People quite often do something like this in a page:

<cfquery name="qNextID" datasource="#request.dsn#">
select max(id) as lastid from sometable
</cfquery>

<cfquery datasource="#request.dsn#">
insert into sometable(id, data)
values (#lastid+1#, '#somedata#')
</cfquery>

However, this will give you duplicate IDs when two pages run concurrently. For example, request A and request B run at the same time:

Request A selects max(id) AND gets 24999
Request B selects max(id) AND gets 24999
Request A inserts INTO sometable WITH id 25000
Request B inserts INTO sometable WITH id 25000 AND FAILS

Or worse, if there’s no unique (eg, primary key) index on sometable.ID, you wind up with two identical ID values in the table.

Wrapping them in a transaction doesn’t help. The default isolation level doesn’t hold locks for reads, so the result is the same. Using a higher isolation level simply changes the failure mode to a deadlock. Better than a duplicate ID, but still a failure. An additional drawback of this method is that the database has to seek the index on ID every time, which for very large tables is expensive, relative to the following method.

The best cross-database method of implementing a unique ID is to create a table to store them. I usually name the table NextIDs(TableName varchar(50), NextID int)
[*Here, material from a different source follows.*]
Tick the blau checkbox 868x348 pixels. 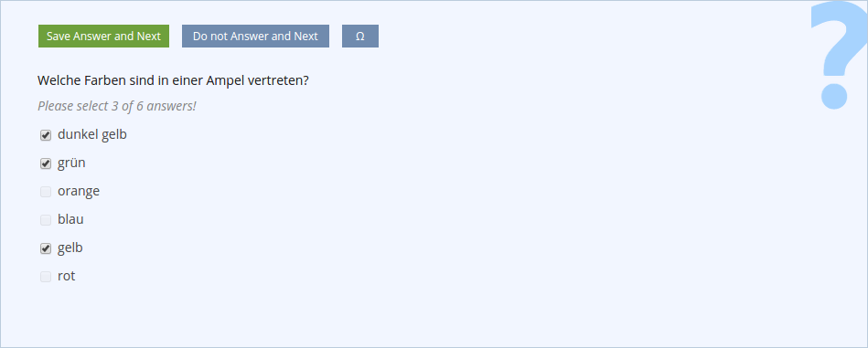[46, 220]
Then, you start the transaction and do the update statement FIRST:

<cftransaction>

<cfquery datasource="#request.dsn#">
update NextIDs
set nextID = nextID + 1
where tablename = '#tablename#'
</cfquery>

<cfquery name="qNextID" datasource="#request.dsn#">
select NextID
from NextIDs
where tablename = '#tablename#'
</cfquery>

</cftransaction>

<cfquery datasource="#request.dsn#">
insert into tablename (id, data)
values (qNextID.NextID, '#data#')
</cfquery>

You /must/ do the update first, or you’ll still have the race condition under the default transaction isolation level; if you set isolation to REPEATABLE_READ or SERIALIZABLE you’ll get deadlocks when the race condition occurs.

To summarize:

Select max(id) is never a thread-safe way of implementing a unique identifier. If you want to implement a cross-database method of creating a unique, incrementing identifier, you should create a table for that purpose, and UPDATE before SELECTing from that table (in a transaction) to eliminate race conditions and deadlocks.

Share and Enjoy:
  • Digg
  • del.icio.us
  • Facebook
  • Google Bookmarks
  • LinkedIn
  • StumbleUpon
  • Technorati
  • TwitThis

12 Comments »

  1. Hi Daryl, I know this is a cross-database post, but is the following okay for SQL Server only?

    set nocount on
    insert into …
    select @@identity as newid
    set nocount off

    I’ve been using that for years on SQL Server…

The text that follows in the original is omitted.